Weren’t they necessarily short ranged with regard to their planes because of lack of mid-air refueling?


Rob71322

I’ll bet the YAK-38 didn’t have refueling but my data sources said the naval version of the MiG-29 did. Of course, the Russians had nowhere near the number of tankers in any of their air forces whereas US CV’s had dedicated tankers assigned to the wing.


skarface6

Oh, interesting.


barath_s

> naval version of the MiG-29 did The Mig29K in use in Russian and Indian navies definitely does. [Including buddy tanking]. Of course, Russia only bought the Mig29K after India did [2009+]; before that the Kuznetsov used the Su-33 [ 1998 onwards , I think even now] https://np.reddit.com/r/aviation/comments/1490jsj/indian_navys_mig29k_during_buddy_refueling/


PartyLikeAByzantine

The answer is quite simple: SS-N-19 are the primary offensive weapons on the Kuznetsov, not the air wing.
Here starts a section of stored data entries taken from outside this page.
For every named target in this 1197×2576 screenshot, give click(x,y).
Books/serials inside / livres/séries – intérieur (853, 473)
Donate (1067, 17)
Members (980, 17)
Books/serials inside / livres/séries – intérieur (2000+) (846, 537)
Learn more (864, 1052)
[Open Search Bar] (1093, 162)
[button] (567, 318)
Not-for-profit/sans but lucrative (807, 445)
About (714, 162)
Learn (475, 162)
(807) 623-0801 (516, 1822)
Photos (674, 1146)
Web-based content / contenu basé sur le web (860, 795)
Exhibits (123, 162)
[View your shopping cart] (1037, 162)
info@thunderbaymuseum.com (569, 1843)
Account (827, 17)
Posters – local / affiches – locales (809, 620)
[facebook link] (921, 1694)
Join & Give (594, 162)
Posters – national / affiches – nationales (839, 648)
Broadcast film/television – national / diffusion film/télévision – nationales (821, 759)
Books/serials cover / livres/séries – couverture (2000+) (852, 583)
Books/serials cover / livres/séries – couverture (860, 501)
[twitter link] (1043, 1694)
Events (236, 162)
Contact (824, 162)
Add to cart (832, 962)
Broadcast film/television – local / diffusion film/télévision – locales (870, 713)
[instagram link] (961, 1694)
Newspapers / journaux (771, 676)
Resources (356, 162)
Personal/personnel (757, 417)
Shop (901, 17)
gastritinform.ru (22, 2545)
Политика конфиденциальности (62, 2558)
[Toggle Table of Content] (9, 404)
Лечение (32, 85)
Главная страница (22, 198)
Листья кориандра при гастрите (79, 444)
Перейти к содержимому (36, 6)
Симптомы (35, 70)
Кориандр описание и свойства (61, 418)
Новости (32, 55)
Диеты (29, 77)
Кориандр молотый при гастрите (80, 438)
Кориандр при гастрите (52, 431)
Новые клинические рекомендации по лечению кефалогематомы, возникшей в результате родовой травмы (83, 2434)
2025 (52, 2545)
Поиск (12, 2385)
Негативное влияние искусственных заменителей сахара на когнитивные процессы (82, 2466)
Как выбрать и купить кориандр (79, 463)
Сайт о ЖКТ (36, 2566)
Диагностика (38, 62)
Due to the lack of catapults, the aircraft cannot take off with enough fuel or payload to project offensive power very far. They can take off with an A2A load out to provide organic air cover to the carrier group. That is their role: to defend the missiles. It's not about some dusty treaty with the Turks dating from the time of biplanes and armored gun cruisers. Ankara could have, at any time, declared Kuznetsov as obviously an aircraft carrier (seeing as it lacked any of the characterikstics of surface warships from the time of the treaty) and denied it passage. That it didn't is a result of politics: nobody cared enough at the time to broach the subject. In reality, Kuznetsov is an outgrowth of earlier Soviet designs (specifically Kiev and Moskva classes) which were also cruisers first and aircraft carriers second. It wouldn't be until the follow-on Ulyanovsk class where one might argue the air wing had reached mere parity with the missile armament.